(DATASET CONTENT Opens)

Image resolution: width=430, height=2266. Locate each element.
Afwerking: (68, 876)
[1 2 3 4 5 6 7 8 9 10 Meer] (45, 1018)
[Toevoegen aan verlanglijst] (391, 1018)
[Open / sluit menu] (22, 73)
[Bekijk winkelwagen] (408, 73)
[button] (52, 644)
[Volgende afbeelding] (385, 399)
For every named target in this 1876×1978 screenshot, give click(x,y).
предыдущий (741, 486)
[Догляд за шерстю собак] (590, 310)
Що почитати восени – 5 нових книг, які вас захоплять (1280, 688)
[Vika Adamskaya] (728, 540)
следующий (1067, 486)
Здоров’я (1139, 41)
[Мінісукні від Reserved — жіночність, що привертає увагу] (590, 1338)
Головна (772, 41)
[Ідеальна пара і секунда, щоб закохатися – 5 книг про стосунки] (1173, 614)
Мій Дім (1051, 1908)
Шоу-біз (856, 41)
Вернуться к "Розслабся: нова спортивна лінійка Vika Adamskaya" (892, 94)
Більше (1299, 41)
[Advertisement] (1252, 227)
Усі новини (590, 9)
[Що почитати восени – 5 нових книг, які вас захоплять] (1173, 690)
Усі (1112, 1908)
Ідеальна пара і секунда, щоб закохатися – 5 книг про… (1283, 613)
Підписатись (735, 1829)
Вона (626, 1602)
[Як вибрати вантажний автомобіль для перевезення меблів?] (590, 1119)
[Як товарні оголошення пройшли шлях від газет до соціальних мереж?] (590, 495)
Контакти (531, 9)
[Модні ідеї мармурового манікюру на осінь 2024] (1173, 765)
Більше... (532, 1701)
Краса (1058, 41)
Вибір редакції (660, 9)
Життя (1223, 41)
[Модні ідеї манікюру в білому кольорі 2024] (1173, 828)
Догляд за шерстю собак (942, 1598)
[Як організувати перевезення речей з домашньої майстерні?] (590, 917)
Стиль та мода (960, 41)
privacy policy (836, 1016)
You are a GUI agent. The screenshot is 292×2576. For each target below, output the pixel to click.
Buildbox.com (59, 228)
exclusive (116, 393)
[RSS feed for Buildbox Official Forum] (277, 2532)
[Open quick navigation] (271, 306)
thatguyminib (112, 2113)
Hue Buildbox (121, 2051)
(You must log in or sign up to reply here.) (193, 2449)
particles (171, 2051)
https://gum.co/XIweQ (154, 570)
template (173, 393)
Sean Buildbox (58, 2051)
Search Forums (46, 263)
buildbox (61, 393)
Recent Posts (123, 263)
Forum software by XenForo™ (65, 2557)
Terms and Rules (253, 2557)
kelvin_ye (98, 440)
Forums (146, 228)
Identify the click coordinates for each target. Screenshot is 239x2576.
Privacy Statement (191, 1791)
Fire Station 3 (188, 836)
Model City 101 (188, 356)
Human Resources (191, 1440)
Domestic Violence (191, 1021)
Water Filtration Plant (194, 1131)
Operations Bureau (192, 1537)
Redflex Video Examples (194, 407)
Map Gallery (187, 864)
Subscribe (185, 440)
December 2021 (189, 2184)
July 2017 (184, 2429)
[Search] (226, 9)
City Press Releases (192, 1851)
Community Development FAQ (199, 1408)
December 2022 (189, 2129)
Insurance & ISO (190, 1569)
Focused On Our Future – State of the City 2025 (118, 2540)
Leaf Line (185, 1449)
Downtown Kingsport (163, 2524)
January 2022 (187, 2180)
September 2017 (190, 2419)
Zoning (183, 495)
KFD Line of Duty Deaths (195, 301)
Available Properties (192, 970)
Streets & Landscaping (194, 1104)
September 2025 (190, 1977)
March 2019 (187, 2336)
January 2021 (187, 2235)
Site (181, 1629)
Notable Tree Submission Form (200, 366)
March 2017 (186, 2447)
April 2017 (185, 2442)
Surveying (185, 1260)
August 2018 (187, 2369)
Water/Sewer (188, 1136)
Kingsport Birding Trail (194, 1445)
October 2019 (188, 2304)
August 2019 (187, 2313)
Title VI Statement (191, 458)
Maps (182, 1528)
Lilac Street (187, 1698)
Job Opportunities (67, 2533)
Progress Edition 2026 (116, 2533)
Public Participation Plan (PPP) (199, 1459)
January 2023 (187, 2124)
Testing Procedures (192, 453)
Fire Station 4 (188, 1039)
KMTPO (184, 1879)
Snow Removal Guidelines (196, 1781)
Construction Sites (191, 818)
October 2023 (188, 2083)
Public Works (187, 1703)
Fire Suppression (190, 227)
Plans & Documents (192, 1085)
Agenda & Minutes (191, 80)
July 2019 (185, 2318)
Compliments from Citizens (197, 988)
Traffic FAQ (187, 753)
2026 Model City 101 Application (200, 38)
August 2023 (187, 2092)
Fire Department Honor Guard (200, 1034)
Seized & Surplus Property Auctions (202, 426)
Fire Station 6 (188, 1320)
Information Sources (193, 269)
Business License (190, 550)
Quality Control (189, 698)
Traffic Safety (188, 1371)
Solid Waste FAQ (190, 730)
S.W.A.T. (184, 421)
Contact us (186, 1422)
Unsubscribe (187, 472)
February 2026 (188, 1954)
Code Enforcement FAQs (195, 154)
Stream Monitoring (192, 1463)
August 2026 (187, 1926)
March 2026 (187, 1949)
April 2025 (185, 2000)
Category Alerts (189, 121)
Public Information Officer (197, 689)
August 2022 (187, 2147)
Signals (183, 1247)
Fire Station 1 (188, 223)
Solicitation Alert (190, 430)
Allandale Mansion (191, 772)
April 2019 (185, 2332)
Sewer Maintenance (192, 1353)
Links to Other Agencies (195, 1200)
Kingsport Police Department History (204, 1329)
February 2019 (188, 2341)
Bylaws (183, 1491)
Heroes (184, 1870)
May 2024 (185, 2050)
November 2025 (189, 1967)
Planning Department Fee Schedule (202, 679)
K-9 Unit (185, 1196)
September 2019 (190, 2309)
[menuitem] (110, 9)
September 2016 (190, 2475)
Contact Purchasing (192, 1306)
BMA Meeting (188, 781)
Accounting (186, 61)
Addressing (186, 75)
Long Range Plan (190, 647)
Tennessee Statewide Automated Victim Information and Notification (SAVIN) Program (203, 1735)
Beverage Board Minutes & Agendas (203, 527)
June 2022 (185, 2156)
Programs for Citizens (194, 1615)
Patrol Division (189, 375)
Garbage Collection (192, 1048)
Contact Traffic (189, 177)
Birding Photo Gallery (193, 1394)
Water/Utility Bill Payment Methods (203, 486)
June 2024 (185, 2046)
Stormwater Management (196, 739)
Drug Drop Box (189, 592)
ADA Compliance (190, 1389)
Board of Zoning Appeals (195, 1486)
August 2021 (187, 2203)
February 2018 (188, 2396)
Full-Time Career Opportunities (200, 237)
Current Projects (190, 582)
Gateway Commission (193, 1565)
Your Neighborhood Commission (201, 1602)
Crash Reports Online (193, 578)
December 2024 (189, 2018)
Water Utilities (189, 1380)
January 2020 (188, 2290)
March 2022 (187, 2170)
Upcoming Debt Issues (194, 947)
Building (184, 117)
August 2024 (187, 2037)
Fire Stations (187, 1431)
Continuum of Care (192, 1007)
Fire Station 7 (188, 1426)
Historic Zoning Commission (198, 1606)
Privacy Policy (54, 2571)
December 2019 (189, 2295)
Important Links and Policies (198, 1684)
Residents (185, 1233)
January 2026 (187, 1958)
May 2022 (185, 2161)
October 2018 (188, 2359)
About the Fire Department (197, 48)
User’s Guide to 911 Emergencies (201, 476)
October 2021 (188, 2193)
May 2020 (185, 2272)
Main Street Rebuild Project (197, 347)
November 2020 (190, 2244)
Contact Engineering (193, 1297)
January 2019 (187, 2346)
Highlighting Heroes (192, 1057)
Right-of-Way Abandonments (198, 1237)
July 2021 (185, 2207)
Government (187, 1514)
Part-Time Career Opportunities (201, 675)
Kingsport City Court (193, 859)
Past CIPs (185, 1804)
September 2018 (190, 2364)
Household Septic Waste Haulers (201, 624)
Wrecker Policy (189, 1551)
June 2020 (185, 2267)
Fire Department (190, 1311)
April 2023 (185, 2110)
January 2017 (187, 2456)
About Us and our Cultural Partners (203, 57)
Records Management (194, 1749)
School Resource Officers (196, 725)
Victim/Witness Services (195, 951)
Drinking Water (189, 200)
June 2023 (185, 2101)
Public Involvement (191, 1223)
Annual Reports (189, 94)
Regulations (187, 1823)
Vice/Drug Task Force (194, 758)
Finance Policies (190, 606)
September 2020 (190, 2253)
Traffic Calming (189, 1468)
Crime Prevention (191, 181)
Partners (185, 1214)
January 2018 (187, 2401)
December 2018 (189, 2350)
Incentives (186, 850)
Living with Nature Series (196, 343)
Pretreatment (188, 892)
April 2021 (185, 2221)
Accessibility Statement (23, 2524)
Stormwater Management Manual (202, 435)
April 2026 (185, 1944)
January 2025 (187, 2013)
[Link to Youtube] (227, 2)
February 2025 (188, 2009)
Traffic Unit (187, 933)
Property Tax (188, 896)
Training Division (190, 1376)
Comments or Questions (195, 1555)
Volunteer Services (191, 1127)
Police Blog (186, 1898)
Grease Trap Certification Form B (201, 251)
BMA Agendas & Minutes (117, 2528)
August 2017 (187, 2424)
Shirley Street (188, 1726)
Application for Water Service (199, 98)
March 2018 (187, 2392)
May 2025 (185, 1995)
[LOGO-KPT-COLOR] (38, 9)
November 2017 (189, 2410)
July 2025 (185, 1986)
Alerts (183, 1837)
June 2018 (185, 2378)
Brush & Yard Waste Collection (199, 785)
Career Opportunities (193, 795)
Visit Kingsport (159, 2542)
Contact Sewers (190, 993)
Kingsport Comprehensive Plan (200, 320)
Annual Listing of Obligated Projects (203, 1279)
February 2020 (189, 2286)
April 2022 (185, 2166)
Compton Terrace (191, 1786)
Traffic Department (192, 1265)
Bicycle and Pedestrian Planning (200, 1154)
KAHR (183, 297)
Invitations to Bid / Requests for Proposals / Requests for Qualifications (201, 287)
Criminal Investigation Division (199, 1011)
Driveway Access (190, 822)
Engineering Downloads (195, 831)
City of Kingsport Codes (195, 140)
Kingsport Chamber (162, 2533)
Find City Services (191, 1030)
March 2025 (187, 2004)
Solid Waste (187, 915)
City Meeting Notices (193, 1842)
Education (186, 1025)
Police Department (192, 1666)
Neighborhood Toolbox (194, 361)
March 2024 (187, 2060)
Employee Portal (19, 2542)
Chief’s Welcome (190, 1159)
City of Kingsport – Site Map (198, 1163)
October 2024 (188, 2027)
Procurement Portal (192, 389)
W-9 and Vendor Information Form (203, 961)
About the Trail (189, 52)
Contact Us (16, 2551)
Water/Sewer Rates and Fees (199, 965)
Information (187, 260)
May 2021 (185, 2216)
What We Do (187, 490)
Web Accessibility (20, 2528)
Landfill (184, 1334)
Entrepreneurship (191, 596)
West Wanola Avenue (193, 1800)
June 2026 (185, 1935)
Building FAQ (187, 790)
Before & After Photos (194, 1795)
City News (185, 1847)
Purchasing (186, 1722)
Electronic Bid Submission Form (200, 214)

(DATASET CONTENT Closes)

(AIM OF THE TASK)
What you give back must be the stretch above, starting at the line with "Past CIPs (185, 1804)" and ending at the line with "Records Management (194, 1749)", copied exactly.

(ANSWER BELOW)
Past CIPs (185, 1804)
September 2018 (190, 2364)
Household Septic Waste Haulers (201, 624)
Wrecker Policy (189, 1551)
June 2020 (185, 2267)
Fire Department (190, 1311)
April 2023 (185, 2110)
January 2017 (187, 2456)
About Us and our Cultural Partners (203, 57)
Records Management (194, 1749)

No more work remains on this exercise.